We wanted to tell the story of girl getting ready for a holiday party. As you can see in the flowchart below, the 90sec experience needed to be edited, in full, 32 times. All 63 individual clips with perfectly synced audio were then delivered to Eko to be bundled into their web player. The embedded video above is a flattened version.
Go to https://company.eko.com to get the full experience.
Behind the scenes video on Madewell's YouTube Channel.
Madewell planned a video shoot to showcase the new summer collection. The concept was loosely based on a Rube Goldberg series of events, where one action triggered the next. There were two major issues. The first came from a planned transition of the model bursting out from behind a rolling rack of dresses that she had just pulled into frame.
The rolling rack needed to land in the middle, and the model had an outfit change. Between takes, the spacing of the dresses and camera position changed quite a bit. I took a still shot of the dresses from before she popped out and composited that into the moving shot of the rack. The end result is a visual where the last frame of the moving rolling rack blends nicely with the first frame of the popping out shot. A jump cut was not an option.
The entire end sequence needed a lot of doctoring. The idea was to have the yellow bag land on a pedestal after sliding down a zip line. After that, the camera needed to dolly back and truck sideways to reveal the model.

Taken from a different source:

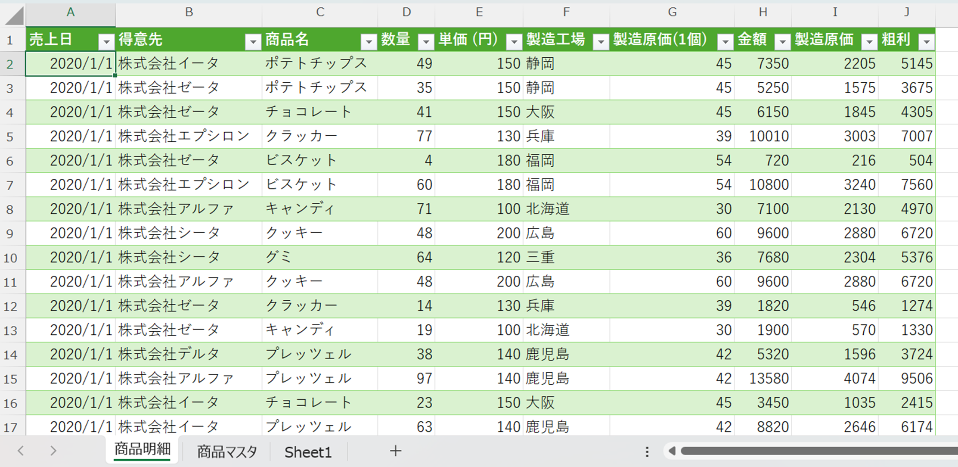The width and height of the screenshot is (958, 467).
Task: Switch to the 商品マスタ sheet tab
Action: pyautogui.click(x=227, y=451)
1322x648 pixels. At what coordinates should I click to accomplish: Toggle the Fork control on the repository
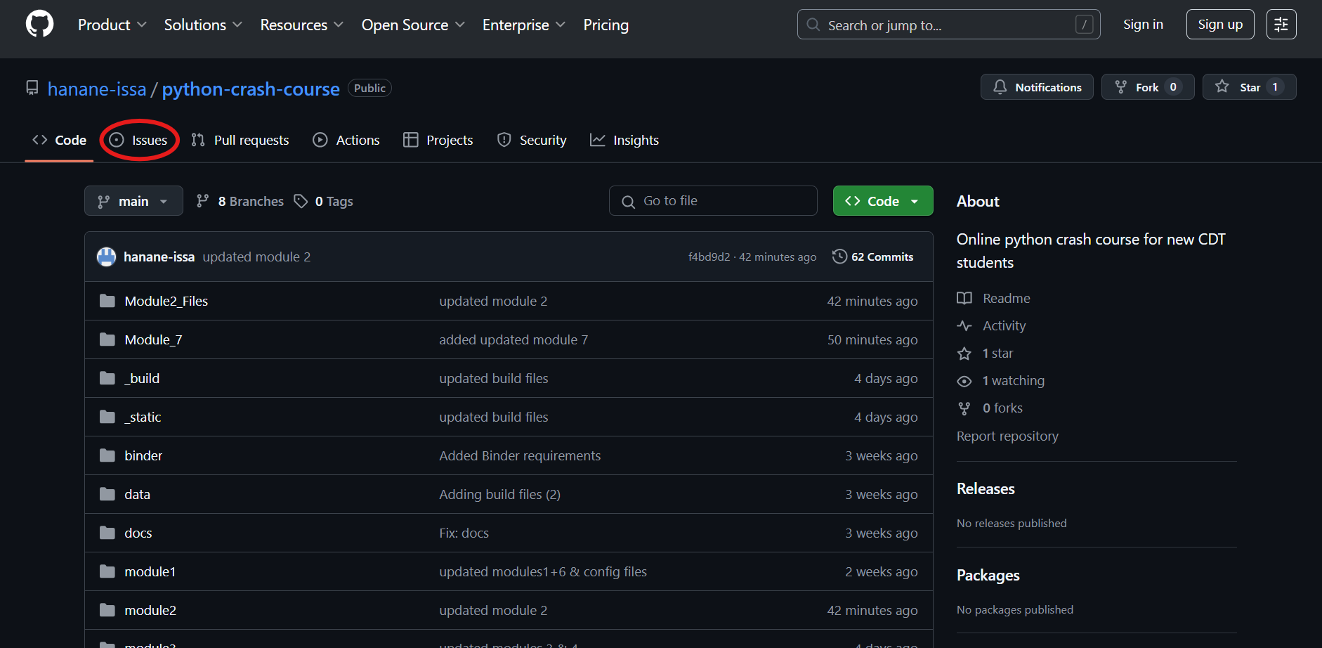click(x=1148, y=86)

For starters, the bag never hit its mark. In addition, there was no solution for releasing the handles from the carabiner. Not only was the dolly not smooth, the focal length of the lens changed. Lastly, the model wasn’t on set for the truck shot. The only thing to do was reconstruct the entire sequence from scratch. I needed to work fast on this one, so I exported a few stills and went to work with the puppet tool in After Effects. If I had it to do over again, I might try projecting everything except the yellow bag on some primitives in 3D. Then I would do a soft body simulation of just the yellow bag.